Shuffling and Sorting in Hadoop MapReduce
1. Objective
In Hadoop, the process by which the intermediate output from mappers is transferred to the reducer is called Shuffling. Reducer gets 1 or more keys and associated values on the basis of reducers. Intermediated key-value generated by mapper is sorted automatically by key. In this blog, we will discuss in detail about shuffling and Sorting in Hadoop MapReduce.
Here we will learn what is sorting in Hadoop, what is shuffling in Hadoop, what is the purpose of Shuffling and sorting phase in MapReduce, how MapReduce shuffle works and how MapReduce sort works. We will also learn what is secondary sorting in MapReduce?
To learn Hadoop Cloudera CDH5 installation follow this installation guide.
2. What is Shuffling and Sorting in Hadoop MapReduce?
Before we start with Shuffle and Sort in MapReduce, let us revise the other phases of MapReduce like Mapper, reducer in MapReduce, Combiner, partitioner in MapReduce and inputFormat in MapReduce.

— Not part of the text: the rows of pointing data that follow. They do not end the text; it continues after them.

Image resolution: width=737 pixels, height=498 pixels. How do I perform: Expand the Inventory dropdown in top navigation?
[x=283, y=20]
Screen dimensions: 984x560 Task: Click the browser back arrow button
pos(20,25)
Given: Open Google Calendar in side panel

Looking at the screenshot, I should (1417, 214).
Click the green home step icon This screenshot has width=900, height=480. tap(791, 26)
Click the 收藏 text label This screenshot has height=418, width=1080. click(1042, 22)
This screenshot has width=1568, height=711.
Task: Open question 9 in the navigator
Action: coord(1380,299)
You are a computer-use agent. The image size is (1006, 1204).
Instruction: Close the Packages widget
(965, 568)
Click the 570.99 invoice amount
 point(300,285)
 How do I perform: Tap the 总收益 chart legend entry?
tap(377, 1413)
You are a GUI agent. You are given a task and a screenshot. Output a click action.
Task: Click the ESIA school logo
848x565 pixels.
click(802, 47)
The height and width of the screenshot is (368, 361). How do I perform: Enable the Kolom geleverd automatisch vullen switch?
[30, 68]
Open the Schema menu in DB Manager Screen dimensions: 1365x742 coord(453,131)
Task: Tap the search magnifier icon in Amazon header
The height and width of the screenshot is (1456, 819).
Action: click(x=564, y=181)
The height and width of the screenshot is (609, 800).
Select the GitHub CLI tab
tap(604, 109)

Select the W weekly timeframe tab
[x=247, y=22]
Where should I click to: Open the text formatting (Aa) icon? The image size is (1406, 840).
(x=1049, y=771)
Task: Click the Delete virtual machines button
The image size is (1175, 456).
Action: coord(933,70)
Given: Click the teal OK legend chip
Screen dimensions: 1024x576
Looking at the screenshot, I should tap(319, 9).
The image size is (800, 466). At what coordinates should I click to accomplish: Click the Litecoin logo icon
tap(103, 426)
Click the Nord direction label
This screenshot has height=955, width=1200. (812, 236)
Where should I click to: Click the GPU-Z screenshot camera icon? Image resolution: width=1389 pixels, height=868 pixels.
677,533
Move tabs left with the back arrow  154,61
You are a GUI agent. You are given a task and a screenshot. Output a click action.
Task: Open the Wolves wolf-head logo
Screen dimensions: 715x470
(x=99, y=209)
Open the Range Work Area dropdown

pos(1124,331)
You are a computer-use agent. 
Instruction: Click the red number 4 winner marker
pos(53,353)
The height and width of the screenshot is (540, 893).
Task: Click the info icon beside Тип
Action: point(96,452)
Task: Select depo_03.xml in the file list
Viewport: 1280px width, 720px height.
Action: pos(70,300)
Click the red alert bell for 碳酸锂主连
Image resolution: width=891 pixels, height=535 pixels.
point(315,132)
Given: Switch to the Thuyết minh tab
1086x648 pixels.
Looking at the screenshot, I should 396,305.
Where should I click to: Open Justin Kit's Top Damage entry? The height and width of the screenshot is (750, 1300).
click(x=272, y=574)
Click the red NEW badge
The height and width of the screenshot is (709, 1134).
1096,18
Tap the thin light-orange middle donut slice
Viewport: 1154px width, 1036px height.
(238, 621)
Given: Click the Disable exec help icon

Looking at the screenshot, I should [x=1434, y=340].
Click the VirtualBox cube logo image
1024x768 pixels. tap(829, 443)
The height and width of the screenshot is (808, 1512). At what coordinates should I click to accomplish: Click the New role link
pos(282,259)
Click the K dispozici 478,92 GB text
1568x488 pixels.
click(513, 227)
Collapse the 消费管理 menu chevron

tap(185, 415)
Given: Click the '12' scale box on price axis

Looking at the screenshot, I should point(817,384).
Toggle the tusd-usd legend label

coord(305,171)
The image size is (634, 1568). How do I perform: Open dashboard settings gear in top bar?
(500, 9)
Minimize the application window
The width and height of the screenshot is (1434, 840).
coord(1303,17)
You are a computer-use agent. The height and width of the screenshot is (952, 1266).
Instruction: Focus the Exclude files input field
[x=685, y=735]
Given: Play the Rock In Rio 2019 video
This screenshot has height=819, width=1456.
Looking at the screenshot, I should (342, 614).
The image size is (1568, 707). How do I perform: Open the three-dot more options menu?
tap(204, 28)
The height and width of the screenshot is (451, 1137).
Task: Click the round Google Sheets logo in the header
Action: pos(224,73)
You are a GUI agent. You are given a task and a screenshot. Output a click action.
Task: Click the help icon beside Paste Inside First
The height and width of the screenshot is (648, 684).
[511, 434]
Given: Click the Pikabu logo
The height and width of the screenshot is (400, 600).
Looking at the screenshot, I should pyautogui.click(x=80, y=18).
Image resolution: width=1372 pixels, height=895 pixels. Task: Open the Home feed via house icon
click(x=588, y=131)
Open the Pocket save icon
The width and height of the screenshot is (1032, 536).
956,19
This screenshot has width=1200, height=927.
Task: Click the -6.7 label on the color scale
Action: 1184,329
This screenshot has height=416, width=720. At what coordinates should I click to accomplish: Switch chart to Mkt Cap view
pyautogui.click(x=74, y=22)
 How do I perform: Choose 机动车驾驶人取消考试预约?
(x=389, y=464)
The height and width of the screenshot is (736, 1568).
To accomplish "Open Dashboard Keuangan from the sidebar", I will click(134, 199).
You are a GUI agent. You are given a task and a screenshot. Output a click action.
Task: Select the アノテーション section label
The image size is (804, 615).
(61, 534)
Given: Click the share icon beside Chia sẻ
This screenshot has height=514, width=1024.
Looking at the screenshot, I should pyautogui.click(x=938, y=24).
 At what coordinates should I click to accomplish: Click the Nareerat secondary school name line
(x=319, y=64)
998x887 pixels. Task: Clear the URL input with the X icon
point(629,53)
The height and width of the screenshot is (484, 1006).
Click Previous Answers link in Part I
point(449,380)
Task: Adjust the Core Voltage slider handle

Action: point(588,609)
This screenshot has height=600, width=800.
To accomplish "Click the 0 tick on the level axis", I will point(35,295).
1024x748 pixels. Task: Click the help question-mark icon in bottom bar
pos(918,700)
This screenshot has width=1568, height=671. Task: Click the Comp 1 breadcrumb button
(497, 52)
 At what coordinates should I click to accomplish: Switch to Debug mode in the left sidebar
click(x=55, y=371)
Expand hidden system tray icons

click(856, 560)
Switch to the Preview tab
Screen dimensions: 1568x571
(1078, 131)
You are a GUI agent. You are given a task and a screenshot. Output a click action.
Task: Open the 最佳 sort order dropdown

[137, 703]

Shuffle phase in Hadoop transfers the map output from Mapper to a Reducer in MapReduce. Sort phase in MapReduce covers the merging and sorting of map outputs. Data from the mapper are grouped by the key, split among reducers and sorted by the key. Every reducer obtains all values associated with the same key. Shuffle and sort phase in Hadoop occur simultaneously and are done by the MapReduce framework.
Let us now understand both these processes in details below:
3. Shuffling in MapReduce
The process of transferring data from the mappers to reducers is known as shuffling i.e. the process by which the system performs the sort and transfers the map output to the reducer as input. So, MapReduce shuffle phase is necessary for the reducers, otherwise, they would not have any input (or input from every mapper). As shuffling can start even before the map phase has finished so this saves some time and completes the tasks in lesser time.
4. Sorting in MapReduce
The keys generated by the mapper are automatically sorted by MapReduce Framework, i.e. Before starting of reducer, all intermediate key-value pairs in MapReduce that are generated by mapper get sorted by key and not by value. Values passed to each reducer are not sorted; they can be in any order.
Sorting in Hadoop helps reducer to easily distinguish when a new reduce task should start. This saves time for the reducer. Reducer starts a new reduce task when the next key in the sorted input data is different than the previous. Each reduce task takes key-value pairs as input and generates key-value pair as output.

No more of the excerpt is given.